# Required work
State only how many lines of the data below contain the word "dimensions".

# Provided information
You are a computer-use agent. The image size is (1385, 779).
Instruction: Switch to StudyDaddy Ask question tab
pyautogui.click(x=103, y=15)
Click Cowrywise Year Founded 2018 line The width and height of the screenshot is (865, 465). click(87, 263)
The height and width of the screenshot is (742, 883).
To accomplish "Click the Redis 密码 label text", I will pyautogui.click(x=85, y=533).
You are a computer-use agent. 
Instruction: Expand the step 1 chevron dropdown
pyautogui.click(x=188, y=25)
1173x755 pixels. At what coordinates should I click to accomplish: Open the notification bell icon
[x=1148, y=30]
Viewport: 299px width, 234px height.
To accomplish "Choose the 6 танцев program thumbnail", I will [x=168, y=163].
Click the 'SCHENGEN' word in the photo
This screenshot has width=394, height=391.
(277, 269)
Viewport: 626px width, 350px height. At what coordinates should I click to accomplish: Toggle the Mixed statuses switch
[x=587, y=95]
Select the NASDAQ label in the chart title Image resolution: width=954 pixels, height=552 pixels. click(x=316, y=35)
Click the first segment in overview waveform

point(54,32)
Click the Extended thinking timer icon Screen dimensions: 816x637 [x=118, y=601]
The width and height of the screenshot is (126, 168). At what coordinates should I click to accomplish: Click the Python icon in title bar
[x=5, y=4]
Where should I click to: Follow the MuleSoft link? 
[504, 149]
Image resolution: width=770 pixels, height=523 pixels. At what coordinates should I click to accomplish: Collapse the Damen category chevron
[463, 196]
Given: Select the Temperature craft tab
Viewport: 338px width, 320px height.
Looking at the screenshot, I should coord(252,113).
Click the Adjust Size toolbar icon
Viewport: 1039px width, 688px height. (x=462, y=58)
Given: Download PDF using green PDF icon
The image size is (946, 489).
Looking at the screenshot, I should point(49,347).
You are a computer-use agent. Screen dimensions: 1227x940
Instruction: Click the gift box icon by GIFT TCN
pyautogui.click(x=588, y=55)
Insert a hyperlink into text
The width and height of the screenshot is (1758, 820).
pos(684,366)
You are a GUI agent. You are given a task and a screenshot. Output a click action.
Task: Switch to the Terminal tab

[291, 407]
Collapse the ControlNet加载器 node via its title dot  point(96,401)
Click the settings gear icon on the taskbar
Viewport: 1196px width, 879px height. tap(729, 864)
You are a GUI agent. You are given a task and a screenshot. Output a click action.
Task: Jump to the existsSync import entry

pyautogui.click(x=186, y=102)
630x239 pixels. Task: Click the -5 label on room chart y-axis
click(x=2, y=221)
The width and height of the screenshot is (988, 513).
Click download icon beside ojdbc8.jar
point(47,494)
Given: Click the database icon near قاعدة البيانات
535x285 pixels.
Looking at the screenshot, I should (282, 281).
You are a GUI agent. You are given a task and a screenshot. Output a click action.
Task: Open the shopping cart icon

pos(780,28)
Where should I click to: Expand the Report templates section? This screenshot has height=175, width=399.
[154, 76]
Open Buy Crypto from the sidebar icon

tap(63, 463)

# Exercise solution
2